◆ **What the exercise asks**
Copy out each line of the data that contains "Space".
[Start of section]
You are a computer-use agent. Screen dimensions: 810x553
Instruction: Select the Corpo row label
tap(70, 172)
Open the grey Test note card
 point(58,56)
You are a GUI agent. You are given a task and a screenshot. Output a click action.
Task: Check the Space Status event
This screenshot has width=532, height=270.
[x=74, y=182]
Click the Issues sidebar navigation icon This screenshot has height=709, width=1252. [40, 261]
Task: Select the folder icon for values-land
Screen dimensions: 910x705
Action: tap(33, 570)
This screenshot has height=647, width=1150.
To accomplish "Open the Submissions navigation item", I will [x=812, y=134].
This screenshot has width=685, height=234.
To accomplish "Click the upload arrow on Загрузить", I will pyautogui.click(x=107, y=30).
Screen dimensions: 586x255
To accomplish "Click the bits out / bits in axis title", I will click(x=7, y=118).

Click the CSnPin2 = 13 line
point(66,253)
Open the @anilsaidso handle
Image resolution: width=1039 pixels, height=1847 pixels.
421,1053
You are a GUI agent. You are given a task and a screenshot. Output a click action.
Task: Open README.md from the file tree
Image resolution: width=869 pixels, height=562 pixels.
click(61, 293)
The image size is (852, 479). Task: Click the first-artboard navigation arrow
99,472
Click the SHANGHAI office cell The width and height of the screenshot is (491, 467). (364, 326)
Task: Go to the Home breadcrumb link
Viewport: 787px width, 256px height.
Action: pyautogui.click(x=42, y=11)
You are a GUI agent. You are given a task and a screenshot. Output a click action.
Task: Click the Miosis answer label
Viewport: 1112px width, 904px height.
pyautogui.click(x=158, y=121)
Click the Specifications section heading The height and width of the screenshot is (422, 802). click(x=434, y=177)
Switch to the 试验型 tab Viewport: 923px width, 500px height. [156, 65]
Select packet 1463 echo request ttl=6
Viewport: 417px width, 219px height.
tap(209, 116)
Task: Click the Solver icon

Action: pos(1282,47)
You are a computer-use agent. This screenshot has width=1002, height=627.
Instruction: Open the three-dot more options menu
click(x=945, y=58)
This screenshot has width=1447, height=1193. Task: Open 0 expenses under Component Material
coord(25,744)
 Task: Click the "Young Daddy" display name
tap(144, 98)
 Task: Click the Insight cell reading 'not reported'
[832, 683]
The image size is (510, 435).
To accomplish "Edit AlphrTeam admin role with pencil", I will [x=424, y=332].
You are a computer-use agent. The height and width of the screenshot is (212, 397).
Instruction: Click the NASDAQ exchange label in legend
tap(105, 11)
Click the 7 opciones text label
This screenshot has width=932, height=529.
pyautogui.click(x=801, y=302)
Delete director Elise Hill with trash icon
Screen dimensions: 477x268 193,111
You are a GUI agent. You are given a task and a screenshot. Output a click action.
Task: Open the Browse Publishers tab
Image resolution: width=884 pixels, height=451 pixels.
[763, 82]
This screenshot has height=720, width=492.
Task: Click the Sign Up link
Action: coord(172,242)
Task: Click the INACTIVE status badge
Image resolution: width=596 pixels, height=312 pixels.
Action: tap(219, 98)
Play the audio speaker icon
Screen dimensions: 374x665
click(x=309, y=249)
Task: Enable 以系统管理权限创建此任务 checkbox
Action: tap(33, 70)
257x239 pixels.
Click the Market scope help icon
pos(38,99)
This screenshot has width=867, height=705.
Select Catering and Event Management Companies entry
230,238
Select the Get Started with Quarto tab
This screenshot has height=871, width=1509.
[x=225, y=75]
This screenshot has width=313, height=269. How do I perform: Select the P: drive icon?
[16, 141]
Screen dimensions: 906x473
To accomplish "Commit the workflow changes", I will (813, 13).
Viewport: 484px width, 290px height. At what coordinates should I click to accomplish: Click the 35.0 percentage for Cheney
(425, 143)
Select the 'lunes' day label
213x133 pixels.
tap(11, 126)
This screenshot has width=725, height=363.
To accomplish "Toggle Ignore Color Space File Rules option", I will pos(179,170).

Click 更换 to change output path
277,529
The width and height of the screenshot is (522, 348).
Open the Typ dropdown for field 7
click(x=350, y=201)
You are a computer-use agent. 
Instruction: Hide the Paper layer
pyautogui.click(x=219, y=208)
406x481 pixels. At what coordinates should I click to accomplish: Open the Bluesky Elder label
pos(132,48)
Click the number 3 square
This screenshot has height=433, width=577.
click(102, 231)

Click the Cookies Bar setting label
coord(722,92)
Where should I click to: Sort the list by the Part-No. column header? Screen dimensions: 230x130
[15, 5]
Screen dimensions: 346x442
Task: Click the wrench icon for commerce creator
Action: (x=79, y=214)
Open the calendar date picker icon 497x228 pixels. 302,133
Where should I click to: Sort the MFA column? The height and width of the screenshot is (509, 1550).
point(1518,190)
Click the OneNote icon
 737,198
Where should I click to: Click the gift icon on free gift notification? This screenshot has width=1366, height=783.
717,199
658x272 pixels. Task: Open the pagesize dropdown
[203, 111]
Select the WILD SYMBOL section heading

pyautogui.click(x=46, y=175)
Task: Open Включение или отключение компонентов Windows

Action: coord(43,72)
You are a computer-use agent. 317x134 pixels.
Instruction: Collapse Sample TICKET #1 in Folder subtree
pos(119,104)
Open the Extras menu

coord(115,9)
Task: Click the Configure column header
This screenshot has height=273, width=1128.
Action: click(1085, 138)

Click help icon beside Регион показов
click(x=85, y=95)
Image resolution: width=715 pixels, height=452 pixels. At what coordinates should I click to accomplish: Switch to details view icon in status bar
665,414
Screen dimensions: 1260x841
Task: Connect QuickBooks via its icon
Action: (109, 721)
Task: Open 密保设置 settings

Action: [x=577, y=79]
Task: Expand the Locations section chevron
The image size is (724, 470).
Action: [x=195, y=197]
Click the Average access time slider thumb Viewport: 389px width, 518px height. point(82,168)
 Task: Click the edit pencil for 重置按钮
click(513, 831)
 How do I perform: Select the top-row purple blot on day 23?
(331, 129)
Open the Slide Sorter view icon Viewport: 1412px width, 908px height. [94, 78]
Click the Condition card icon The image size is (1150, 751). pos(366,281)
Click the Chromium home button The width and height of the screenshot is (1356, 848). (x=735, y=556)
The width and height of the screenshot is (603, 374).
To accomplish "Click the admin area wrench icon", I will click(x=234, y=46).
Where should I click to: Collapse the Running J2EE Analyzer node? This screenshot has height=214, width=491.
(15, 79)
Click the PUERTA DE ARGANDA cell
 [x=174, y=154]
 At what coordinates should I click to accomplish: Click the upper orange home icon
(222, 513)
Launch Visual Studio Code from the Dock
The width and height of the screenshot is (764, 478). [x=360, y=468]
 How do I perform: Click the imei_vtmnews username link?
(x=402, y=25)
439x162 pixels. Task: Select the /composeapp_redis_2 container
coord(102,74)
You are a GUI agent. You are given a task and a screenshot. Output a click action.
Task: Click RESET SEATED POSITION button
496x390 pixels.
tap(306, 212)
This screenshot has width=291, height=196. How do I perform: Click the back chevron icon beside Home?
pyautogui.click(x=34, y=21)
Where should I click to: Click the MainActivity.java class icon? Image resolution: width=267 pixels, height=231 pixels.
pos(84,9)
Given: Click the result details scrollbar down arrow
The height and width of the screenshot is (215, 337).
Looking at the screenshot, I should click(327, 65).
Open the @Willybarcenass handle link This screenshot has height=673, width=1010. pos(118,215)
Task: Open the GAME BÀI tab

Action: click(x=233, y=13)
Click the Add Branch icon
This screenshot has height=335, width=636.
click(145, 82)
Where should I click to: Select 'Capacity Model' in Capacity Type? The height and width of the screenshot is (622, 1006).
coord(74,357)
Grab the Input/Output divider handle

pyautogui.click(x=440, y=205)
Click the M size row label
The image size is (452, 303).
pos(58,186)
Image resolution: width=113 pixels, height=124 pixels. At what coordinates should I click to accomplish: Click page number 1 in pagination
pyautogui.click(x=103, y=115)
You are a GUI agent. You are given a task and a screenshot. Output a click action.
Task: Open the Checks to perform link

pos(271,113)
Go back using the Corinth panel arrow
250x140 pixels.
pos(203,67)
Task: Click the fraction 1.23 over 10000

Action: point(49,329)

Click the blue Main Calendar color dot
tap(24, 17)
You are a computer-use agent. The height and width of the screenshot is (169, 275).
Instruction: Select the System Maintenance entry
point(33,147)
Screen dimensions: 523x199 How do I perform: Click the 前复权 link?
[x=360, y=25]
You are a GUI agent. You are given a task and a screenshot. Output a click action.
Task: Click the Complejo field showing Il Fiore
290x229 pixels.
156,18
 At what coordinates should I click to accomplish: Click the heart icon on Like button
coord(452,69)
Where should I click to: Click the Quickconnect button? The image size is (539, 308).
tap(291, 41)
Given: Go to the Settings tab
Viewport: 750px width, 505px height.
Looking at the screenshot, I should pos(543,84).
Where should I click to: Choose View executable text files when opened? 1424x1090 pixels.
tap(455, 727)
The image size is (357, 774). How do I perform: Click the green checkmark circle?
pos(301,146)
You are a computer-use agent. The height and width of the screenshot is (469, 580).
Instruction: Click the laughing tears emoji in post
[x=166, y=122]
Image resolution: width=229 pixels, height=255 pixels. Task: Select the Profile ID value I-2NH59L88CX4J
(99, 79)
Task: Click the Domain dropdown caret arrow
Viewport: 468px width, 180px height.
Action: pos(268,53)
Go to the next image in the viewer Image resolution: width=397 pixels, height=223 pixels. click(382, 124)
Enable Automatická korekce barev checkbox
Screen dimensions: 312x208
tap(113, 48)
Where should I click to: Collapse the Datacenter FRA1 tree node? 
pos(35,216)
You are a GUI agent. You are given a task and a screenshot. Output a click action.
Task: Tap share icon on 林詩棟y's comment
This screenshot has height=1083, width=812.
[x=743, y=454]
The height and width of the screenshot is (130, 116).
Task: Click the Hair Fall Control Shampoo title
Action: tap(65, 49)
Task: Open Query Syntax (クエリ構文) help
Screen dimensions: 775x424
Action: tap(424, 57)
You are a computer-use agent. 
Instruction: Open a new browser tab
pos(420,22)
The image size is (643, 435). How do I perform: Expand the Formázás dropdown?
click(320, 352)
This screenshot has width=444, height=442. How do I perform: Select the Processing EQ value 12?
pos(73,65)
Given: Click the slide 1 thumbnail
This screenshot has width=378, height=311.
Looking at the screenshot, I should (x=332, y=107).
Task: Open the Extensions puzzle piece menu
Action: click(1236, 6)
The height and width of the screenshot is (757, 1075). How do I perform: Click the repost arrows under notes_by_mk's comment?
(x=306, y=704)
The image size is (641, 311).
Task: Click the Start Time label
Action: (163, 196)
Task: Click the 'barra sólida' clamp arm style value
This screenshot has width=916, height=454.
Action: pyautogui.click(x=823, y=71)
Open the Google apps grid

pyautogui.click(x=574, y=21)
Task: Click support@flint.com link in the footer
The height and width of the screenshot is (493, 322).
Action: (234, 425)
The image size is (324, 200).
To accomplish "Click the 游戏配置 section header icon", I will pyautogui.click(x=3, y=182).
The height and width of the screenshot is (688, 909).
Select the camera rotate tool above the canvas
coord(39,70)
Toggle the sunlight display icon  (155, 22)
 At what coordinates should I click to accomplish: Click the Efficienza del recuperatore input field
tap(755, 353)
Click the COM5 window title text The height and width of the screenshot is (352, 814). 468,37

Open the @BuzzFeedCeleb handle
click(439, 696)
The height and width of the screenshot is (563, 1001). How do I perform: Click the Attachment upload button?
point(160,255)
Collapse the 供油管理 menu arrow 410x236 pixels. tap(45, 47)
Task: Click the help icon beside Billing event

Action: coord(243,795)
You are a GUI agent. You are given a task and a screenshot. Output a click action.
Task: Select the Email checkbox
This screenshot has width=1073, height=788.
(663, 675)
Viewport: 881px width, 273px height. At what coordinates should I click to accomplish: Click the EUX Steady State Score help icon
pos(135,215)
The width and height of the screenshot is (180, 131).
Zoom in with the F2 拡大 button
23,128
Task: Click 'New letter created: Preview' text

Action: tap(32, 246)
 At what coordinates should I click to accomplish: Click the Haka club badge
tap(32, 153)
[End of section]
◆ **Output below**
Task: Check the Space Status event
To accomplish "Toggle Ignore Color Space File Rules option", I will pos(179,170).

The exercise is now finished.